His rise appears seamless because he made his cinematic mark first in small films such as "Brick" and the Gregg Araki film "Mysterious Skin." Gordon-Levitt's sensitive portrayal of a hustler in the latter film lifted him to the Ryan Gosling ranks of respected younger actors.
Gordon-Levitt broke through in a big way in 2009 when he mixed his penchant for indie film with his natural whimsy in "(500) Days of Summer."
Johnson, 37, said he was not surprised by GordonLevitt's ascent in the years after "Brick."
"You never know, career path-wise, but I did absolutely see a young man who was making decisions for the right reasons and choosing roles he took based on who he wanted to work with," Johnson said. "(His success) makes sense to me, and it is really nice to see someone succeed on that level, especially when you feel like they are doing it right."
Even at Gordon-Levitt's level, scripts aren't necessarily being written with him in mind.
It happened with "Looper" partly because "Rian is one of my best friends," Gordon-Levitt said.
"So it would have been really awkward if the script wasn't good," he joked.

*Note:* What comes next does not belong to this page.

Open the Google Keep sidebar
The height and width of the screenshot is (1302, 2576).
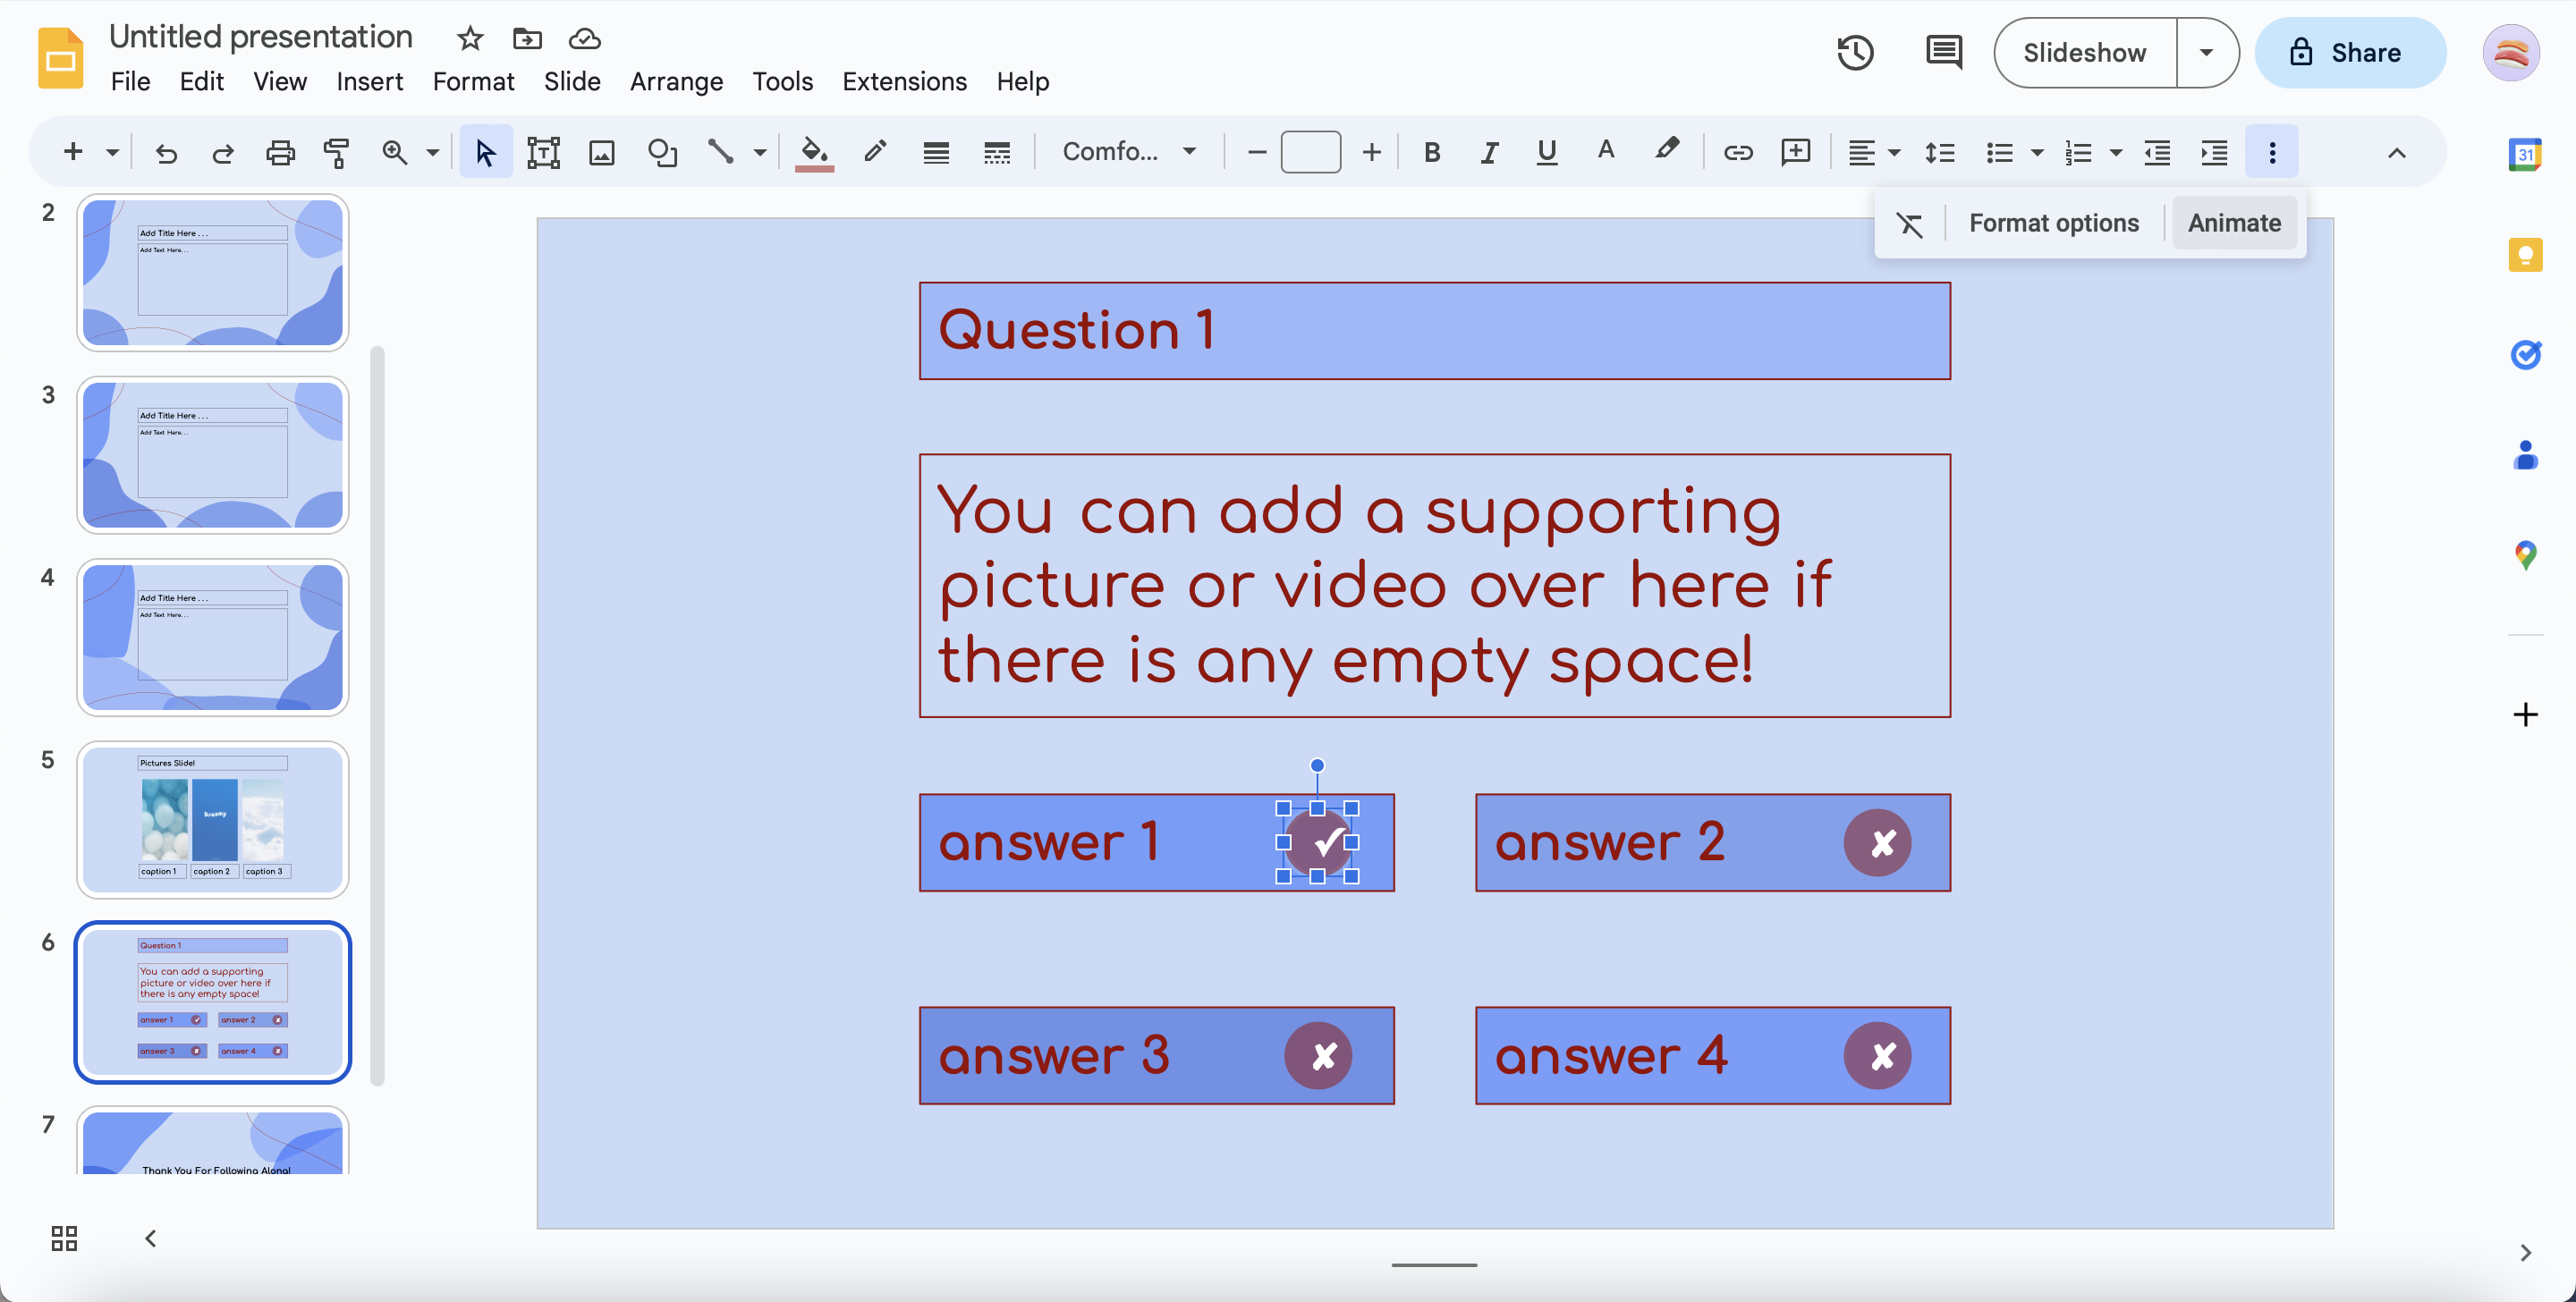click(2526, 255)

"Looper" pairs Gordon-Levitt in several scenes with child actor Pierce Gagnon, whose character is key to the movie.
"He is such a great actor and he was 5 when we shot 'Looper,' " Gordon-Levitt said of his young co-star. "I was 6 when I started acting, so I never treated him like a kid. I remembered when I was a kid, and I didn't like it when people talked down to me."
His experiences have made him "picky" about juvenile performances, Gordon-Levitt said.

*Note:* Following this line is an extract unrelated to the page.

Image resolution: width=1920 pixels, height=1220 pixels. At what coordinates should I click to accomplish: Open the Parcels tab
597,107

"What happens a lot for me is, if I see a movie with a kid's performance, I will say, 'Oh, I don't really believe it,' " Gordon-Levitt said. "Friends will say, 'But it's just a kid.' (But) I expect kid actors to have the capability to be the best around. They are closer to that uninhibited place we all start out with, without the self-consciousness."
Gordon-Levitt next will appear in Steven Spielberg's "Lincoln," his most prestigious movie to date. He plays Robert Lincoln, eldest son of Abraham and Mary Todd Lincoln (Daniel Day-Lewis and Sally Field).
"Lincoln" focuses, Gordon-Levitt said, on the month during which President Lincoln was trying to get passed the constitutional amendment to end slavery.
"Their relationship was a bit strained," Gordon-Levitt said of the Lincoln father-son bond. "The Civil War had been going on for years and was obviously straining, and Robert wanted to enlist but was being kept out because his mother did not want him in the Army. Every young man in the country was fighting in the war and to be kept out of it really made him feel like a coward."
"Lincoln" comes out in November. In the meantime, Gordon-Levitt is polishing his status as Internet darling.
His duet with "(500) Days" co-star Zooey Deschanel on "What Are You Doing New Year's Eve?" showed off his singing voice and became a viral sensation last year. His collaborative website and production company hitRECord produces other videos as well as books, records and live musical showcases.
"It is such a unique process," Gordon-Levitt said of creating works via hitRECord, which encourages input from filmmakers, musicians, animators and other artists. "I am so proud of it."